Viktoria-Garten und Kino Charlott - Arbeiter:innenbewegung Potsdam
Viktoria-Garten-Restaurant und Kino Charlott – ein bedeutender Ort der Arbeiter:innenbewegung in Potsdam
Am 12. September 2023 luden die Rosa-Luxemburg-Stiftung Brandenburg e.V. und die Fraktion Sozial.DIE LINKE Potsdam gemeinsam zu einer Diskussionsveranstaltung mit einführenden Vorträgen von Thomas Sander, Architekt und Bauhistoriker, Jeanette Toussaint, Ethnologin und Autorin, sowie Uwe Klett von der Geschichtswerkstatt Rotes Nowawes ein. Über 50 interessierte Bürgerinnen und Bürger folgten der Einladung und diskutierten intensiv über die Zukunft des denkmalgeschützten Gebäudes am Bahnhof Charlottenhof. Das stadtteilprägende ehemalige Kino Charlott steht seit 1998 leer und wurde 2003 an einen privaten Eigentümer verkauft, der das seit nunmehr 25 Jahren leerstehende Gebäude einfach verfallen lässt (Foto).
Thomas Sander stellte den historischen Ort vor - galt doch der „Viktoriagarten“ als größte Versammlungsstätte der Arbeiter:innen von 1890 bis zur Novemberrevolution 1918 mit prominenten Rednern wie August Bebel. Auch Karl Liebknecht hielt am 15. Januar 1901 seine erste Rede in Potsdam genau hier.
Jeanette Toussaint betrachtete die 1912 beginnende Geschichte des Gebäudes als Lichtspieltheater „Charlott“ und Uwe Klett stellte die wichtigsten Stätten der Arbeiterkulturbewegung in Nowawes (Babelsberg) gestern und heute vor. Es wurden zahlreiche Ideen zur Erinnerungskultur rund um die Geschichte des Hauses genannt: die Wiederanbringung der verschollenen, denkmalgeschützten Gedenktafel, die Notwendigkeit einer fachlichen Publikation, regelmäßige Veranstaltungen, temporäre Lichtinstallationen. Die Anwesenden wollen die Ideen weiter voranbringen und umsetzen. Die anwesenden Vertreter des Vereins Brandenburger Vorstand e.V. haben ihre Unterstützung in Aussicht gestellt.

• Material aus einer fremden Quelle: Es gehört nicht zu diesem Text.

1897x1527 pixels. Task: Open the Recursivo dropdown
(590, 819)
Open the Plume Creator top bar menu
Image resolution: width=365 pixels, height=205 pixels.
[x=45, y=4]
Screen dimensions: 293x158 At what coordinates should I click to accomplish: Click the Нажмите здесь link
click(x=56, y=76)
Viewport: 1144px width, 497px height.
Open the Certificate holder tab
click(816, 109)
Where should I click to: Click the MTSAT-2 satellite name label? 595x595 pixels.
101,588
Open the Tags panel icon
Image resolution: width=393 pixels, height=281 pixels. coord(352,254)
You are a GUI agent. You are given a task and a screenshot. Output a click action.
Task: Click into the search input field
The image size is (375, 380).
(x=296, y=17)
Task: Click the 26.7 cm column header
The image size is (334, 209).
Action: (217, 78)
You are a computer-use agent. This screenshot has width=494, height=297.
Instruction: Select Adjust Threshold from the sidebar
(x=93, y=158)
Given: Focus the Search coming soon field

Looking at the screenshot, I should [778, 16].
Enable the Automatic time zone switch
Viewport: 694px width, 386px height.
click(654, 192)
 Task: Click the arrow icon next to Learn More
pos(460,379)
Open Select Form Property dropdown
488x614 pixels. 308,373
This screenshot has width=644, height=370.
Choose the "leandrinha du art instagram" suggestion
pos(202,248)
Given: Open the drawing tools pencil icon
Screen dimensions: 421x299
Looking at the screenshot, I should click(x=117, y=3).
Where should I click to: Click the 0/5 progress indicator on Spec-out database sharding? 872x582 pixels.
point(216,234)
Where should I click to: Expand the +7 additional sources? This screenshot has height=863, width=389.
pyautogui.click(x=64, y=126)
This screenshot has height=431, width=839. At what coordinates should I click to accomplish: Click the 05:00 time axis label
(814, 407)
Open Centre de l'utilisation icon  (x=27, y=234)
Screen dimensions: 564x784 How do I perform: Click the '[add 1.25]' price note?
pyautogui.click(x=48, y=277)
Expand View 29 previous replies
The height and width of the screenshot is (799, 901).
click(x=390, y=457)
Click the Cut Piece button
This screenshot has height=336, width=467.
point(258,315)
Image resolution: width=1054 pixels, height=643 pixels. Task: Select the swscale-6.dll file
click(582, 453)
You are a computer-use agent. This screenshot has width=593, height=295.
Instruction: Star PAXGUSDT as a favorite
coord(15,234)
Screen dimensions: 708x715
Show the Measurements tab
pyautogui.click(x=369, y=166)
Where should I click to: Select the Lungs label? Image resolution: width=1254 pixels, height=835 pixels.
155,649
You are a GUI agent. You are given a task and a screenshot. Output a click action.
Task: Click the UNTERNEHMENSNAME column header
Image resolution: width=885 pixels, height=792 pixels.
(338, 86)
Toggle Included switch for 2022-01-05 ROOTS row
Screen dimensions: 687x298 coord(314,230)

Wie auf meine wiederholte Nachfrage von der Bauverwaltung mitgeteilt, wurde im Sommer 2023 die Baugenehmigung für die Sanierung des Baudenkmals erteilt sowie die Genehmigung für die vom Eigentümer vorgesehene Umnutzung des Gebäudes von einem ehemaligen Kino zu einem Supermarkt.
Von den Teilnehmende wurden viele Fragen zur erteilten Baugenehmigung gestellt und Zweifel an der Umsetzung des genehmigten Verkehrskonzeptes geäußert. Statt eines Supermarkts wurde eine eher sozio-kulturelle Nutzung des Gebäudes vorgeschlagen bzw. gewünscht.
Das Informationsinteresse und die Zweifel der Bürger:innnen aufgreifend, hat die Fraktion Sozial.DIE LINKE einen Antrag gestellt, mit dem Ziel, dass die Verwaltung die interessierten Bürger:innen über den Sachstand informieren und Fragen dazu beantworten soll. Der Antrag wurde am 08.11.2023 von der Stadtverordnetenversammlung mit großer Mehrheit beschlossen.
Als Fraktion sind uns mögliche negative Auswirkungen eines ortsnahen Supermarkts auf die in der Geschwister-Scholl-Straße ansässigen Einzelhändler bewusst. Wir fordern, dass die Verwaltung erläutert, dass der neue Supermarkt nicht zur Verdrängung der Einzelhändler führen wird.
Es braucht weiterhin das gemeinsame Engagement der Stadtgesellschaft und der Stadtpolitik, um das wichtige Baudenkmal zu sichern und zu erhalten und eine quartiersbezogen bereichernde Nutzung zu erreichen.